“Rodin" , século XXI
Neide Heliodória
No século XXI os jornais ainda são de papel, mas chegam pelo Correio. Nem o Blade Runner previu tal apego aos métodos nada futurísticos. Uma matéria de algum neurologista desavisado noticia os cinco sentidos. O escultor lê aquilo e decide ir para seu estúdio tratar do 6º, quiçá 7º sentido.

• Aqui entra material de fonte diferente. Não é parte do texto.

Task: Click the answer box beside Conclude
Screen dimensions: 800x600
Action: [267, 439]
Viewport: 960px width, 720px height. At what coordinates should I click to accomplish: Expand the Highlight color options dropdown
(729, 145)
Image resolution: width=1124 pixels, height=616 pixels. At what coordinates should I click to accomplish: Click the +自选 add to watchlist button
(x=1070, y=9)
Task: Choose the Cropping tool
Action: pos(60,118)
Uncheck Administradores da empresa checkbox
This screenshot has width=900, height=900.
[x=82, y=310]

Controvérsias à parte o fazem pensar nas contas que estão a chegar e nas obras inacabadas acumuladas naquele pequeno espaço de criação. E para transgredir em forma de arte: muito Beethoven, Ode à alegria foi escolhida para aquela manhã. O olhar atento do escultor observou um feixe de luz invadir o estúdio, inadvertidamente atravessando uma janela quebrada, um conserto adiado que envolveria vidraceiro e marceneiro. Pouco tempo para coisas de ordem prática.
Tomado então pela pulsão ele começa a trabalhar e pressente que o Outro escultor que mora dentro dele pode deixá-lo atônito e pela metade a qualquer momento. Eventualmente ele passa noites e noites fora. Seu dono, em tese, o procura, no entanto sabe que a busca é em vão. Contudo, hoje ele está por perto... E esbarra numa angústia que encontra um caminha para ser escoada. A coisa toda é quase física.

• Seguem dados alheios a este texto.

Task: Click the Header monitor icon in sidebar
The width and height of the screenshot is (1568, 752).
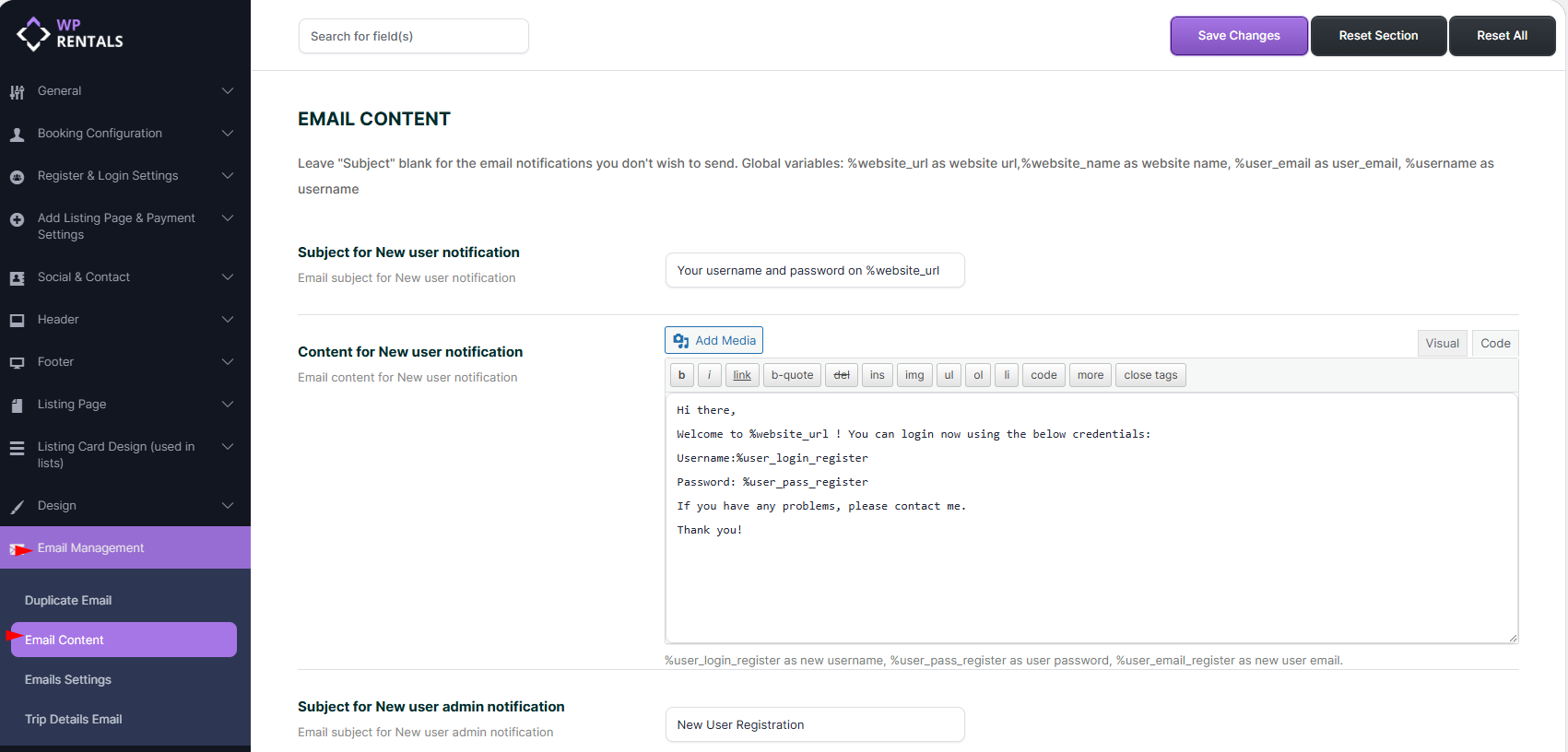Action: (x=17, y=321)
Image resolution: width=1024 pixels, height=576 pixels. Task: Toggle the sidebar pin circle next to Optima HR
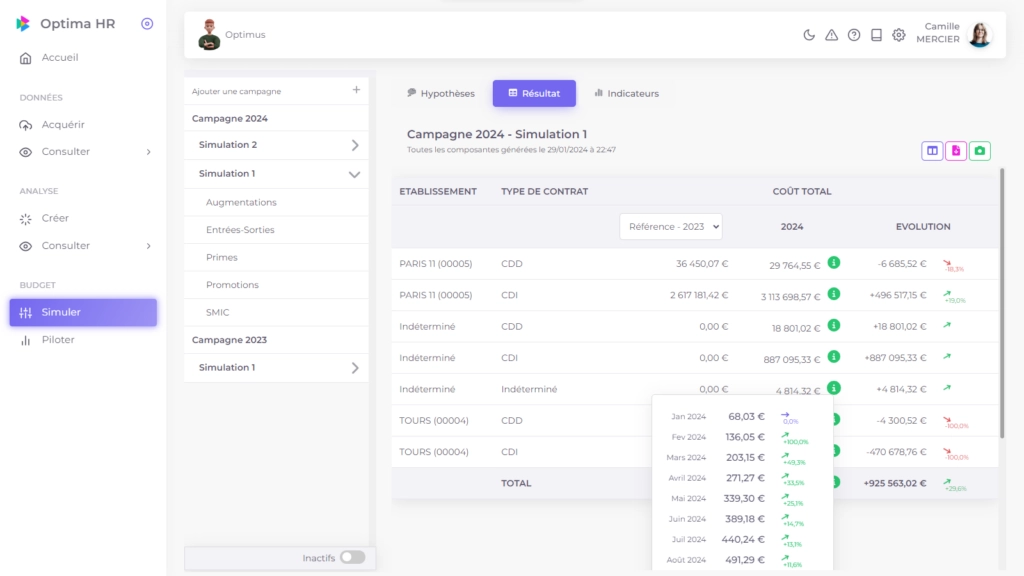tap(147, 24)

Ele então, o escultor que tem contas a pagar, entrega-se subservientemente ao surto artístico e decide absorver materiais, devorá-los, como um deus em seu banquete totêmico. A elaboração da matéria-prima é visceral e dramática: o inconsciente e o coração palpitam. A peça é então trabalhada, jogada ao frio e ao fogo, num choque, feito todos nós, ele pensa, no nosso tortuoso e imponderável destino freudiano: “Estranho e familiar”...

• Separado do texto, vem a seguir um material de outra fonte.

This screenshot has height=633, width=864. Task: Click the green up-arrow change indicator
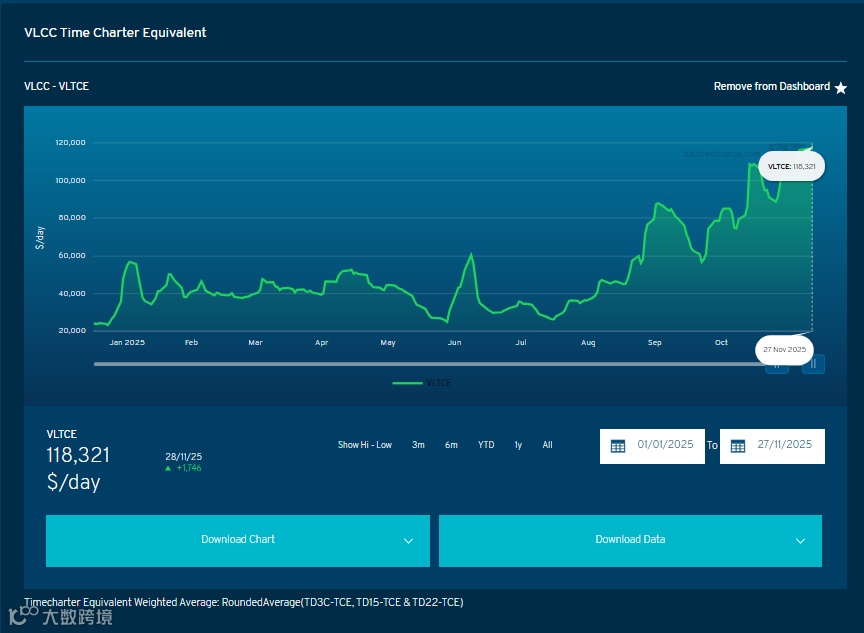(168, 468)
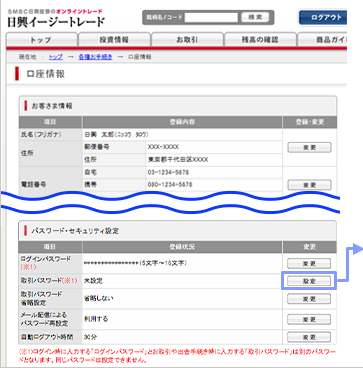Open the 投資情報 navigation tab
The image size is (363, 368).
[x=114, y=40]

Paleta de cores, Tintas, texturas, metais, fundições, palavras con-fundidas com sensações orgásticas.Nasce então a obra: inusitada, única e ainda inominável. O artista está fora de si. Na sequência, o batismo: nome e benção... Porque a palavra bem-dita propõe ordenar o antigo caos.
A fresta da janela vem anunciar o término do dia. Exausto e esvaziado ele observa que já tem peças para uma exposição inteira. Ele pergunta pelo outro criador, no entanto ... Ele já toma sua taça de vinho em algum lugar por aí de endereço desconhecido.